Monday, 20 August 2018


I have always believed in the power of humour, whether satire or farce.  The sharpest of knives is comedy in debunking, clarifying and fumigating.  Which leads me to Ireland and to the “troubles” which always sounded more like a tummy bug than the carnage which saw 3,500 people slaughtered in the latter part of the 20th century. At the time I was running a salesforce. One of my salesman in Northern Ireland said conversationally to me:

“I was Just about to make a call on the House of Frazer when there was a great whoomph sound and the windows blew out, glass and blood everywhere”

“My God” I said, “that’s terrible. What did you do?”

“I strolled down the road and went to call on Woolworth instead.”

My sense of the troubles from this was that people got on with it however terrible things were. More recently  I visited Belfast which felt like going to Berlin, modern architecture, trendy bars and restaurants. The reality a decade before had been tragic – or farcical - depending on how you see things.

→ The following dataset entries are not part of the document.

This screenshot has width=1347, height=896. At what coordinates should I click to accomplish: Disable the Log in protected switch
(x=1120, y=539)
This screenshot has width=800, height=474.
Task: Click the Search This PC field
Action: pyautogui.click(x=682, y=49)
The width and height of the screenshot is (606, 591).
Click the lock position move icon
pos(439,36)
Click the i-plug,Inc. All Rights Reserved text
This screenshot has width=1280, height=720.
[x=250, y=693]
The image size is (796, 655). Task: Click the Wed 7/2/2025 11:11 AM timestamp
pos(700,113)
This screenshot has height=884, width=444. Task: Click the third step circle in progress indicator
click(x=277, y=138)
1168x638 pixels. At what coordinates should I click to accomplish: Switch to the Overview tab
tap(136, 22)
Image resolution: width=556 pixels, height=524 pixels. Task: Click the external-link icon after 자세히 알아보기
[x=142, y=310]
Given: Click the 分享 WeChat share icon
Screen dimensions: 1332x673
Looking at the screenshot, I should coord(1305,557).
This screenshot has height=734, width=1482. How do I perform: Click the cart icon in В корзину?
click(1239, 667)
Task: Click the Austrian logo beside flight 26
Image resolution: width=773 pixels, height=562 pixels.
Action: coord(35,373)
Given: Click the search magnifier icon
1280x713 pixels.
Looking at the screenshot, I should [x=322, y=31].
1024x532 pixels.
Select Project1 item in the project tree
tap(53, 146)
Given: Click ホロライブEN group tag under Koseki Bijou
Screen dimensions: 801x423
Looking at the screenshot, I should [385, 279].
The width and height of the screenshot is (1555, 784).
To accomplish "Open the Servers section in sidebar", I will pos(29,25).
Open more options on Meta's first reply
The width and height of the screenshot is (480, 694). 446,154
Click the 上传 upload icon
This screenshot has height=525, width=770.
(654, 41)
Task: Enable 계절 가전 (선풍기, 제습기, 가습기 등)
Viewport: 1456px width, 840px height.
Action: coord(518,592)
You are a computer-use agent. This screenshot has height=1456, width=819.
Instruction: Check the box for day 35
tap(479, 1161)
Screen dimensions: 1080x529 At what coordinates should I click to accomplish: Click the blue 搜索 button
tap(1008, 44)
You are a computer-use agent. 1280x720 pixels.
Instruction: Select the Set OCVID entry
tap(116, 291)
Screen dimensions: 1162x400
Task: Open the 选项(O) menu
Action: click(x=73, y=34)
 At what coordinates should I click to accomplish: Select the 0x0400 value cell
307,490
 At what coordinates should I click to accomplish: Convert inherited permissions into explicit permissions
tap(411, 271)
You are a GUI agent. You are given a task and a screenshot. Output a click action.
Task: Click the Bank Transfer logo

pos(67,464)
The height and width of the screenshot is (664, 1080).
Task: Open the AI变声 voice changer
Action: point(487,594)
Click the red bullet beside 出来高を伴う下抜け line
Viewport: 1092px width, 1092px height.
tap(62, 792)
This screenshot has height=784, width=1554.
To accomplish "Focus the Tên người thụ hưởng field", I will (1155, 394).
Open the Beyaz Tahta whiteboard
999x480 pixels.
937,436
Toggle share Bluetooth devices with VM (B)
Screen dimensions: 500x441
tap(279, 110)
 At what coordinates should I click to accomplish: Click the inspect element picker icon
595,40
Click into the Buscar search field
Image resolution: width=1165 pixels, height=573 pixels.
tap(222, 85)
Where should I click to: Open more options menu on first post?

Last week we saw “The Lieutenant of Inishmore” by Martin McDonagh.  It first appeared in the West End in 2001 and Broadway in 2006. Back then it must have touched some raw nerves – the Good Friday agreement had only been signed in 1998. Martin has a rip roaring reputation for black comedy and drama. His most recent triumph is writing and directing the award winning film “T.”

The Lieutenant of Inishmore is set in 1993 as IRA violence was revving up. In a nutshell the play is a non-stop farce culminating with a stage covered by four corpses, three of whom are partially dismembered and two dead cats. It includes some gruesome onstage torture – the pulling out of toenails and planning the next outrage “which is your favourite nipple? I’ll be kind - tell me and I’ll only cut the other one off.”

Its roller-coaster hilarity springs from the behaviour of Mad Padraig whose behaviour is too violent for the IRA and subsequently too much for its offshoot the INLA. He makes even Iago look civilised. Knowing there’s nothing he wouldn’t do, his dewy eyed sentimentality about Wee Willy his pet cat creates the contrast and unpredictability between brutality and tenderness that makes for such uneasy laughter. In a situation where three men being blinded by an airgun-carrying teenage girl brought the house down, you have to admit that’s a cool theatrical trick being flaunted. And you also have to admit the overreaction, beastliness and clumsy inanity of everyone in the cast indelibly suggests the absurdity of conflict and violence especially when the cause of it all is a misunderstanding. Desdemona’s
hanky is Padraig’s black cat. And cats are funny in the way hankies aren’t.

It’s reframes our understanding of those troubles and like all great plays has us always on tenterhooks. It’s a masterpiece. It’s also very, very funny.